We burn fat

Ultrashape CEO Rodger Stewart on the FDA, an IPO, and fat.

"When I met Ultrashape it was not love at first sight. I didn't know a lot about medical progress in Israel, and I had no experience of the market, but the basic criterion fitted, and love followed soon after. I've had experience with a number of cultures, especially Italian and Swedish, and when they told me that Israelis are very direct, I liked it. It's the exact opposite of the Italians," says Rodger Stewart, the fairly new CEO at aesthetic medical device company UltraShape Ltd. (since January 2007), surprisingly. Stewart is a former engineer who began working at medical device companies and subsequently found himself drawn into marketing and business development roles. He previously served as president and CEO of COBE Cardiovascular, Inc. which reached almost $200 million sales and was later acquired by Italy's Sorin Group.

Stewart recalls that the UltraShape board didn't fall over themselves the moment he took up his post. "They were worried about the fact that I didn't have any experience with a start-up. I do, however, have experience with FDA regulatory requirements and medical product marketing in the US. Eventually they understood that large companies also have activity whose goal is to grow new product sales, and that the requisite skills in both instances were very much the same."

UltraShape received approval to market its product in Europe in 2005, and immediately began sales to Europe and everywhere else, save for North America. The company has expanded further since Stewart took over with sales in Europe growing from one quarter to the next. UltraShape now has sales in 47 countries, around half of which are to countries in Europe, and the rest divided equally between countries in Latin America and in the Far East. Sales for 2007 are expected to total $16 million ;the company has recorded a total of $35 million in sales since it was founded.

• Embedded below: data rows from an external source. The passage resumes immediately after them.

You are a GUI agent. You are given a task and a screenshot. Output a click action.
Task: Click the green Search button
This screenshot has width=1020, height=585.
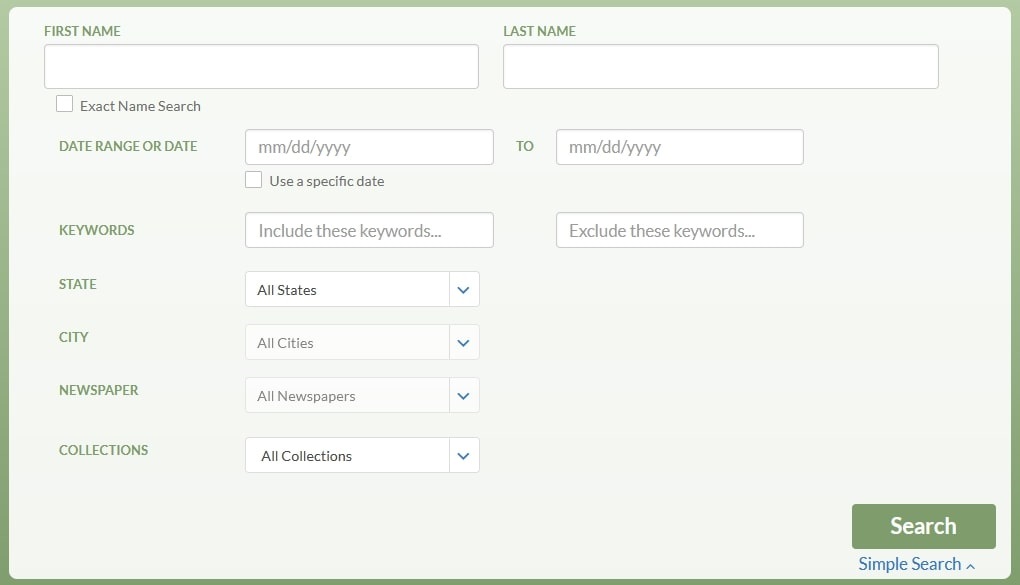[x=924, y=526]
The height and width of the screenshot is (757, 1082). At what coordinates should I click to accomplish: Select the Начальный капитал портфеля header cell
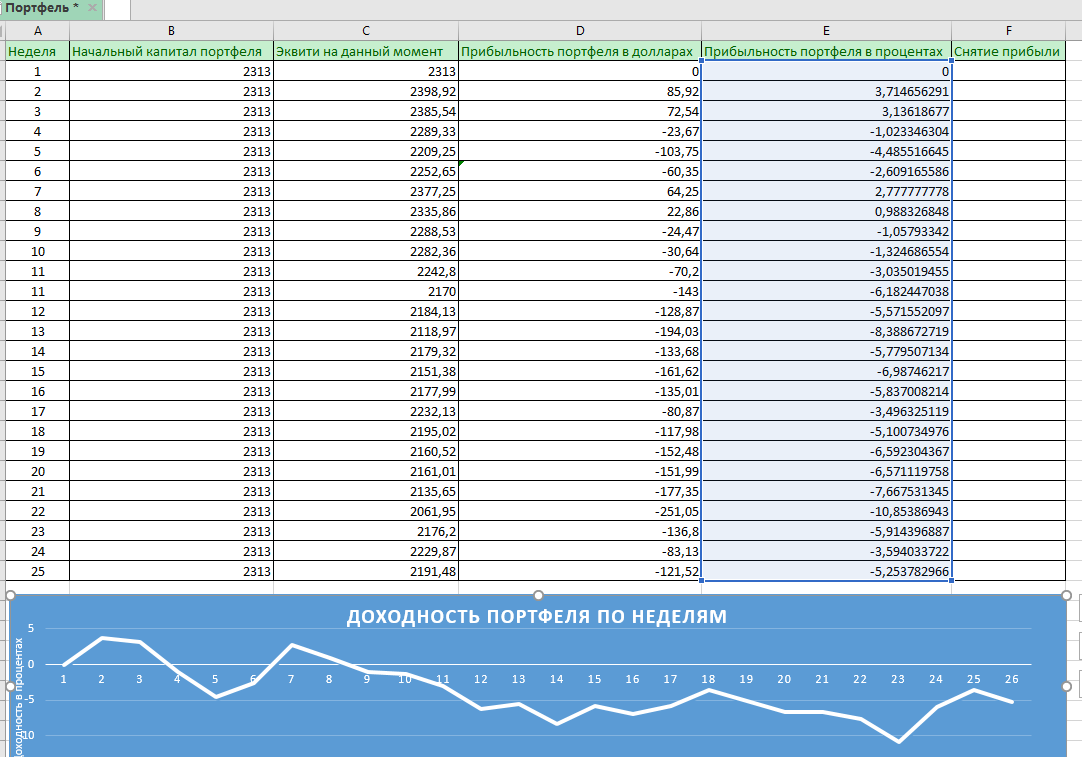[171, 51]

UltraShape recently received approval to market its device in Canada by the country's regulatory authority, Health Canada, which is considered a bit more stringent than Europe, but not as strict as the US Food and Drug Administration (FDA). "We hope to benefit not just from the contribution that the Canadian approval will make to our chances of gaining approval in the US, but also from the movement by US residents, principally those in the northern states, heading for Canada to have treatment there. Medical tourism on both sides of this border is very popular." All that's still missing is FDA approval. The US will probably be UltraShape's leading market, in terms of prices and numbers of users and so, while it is waiting for FDA approval, it is launching a mega marketing and PR campaigns aimed at customers and opinion makers. "We already have a list of 100 doctors who are just waiting for the approval so that they can install our device," declares Stewart.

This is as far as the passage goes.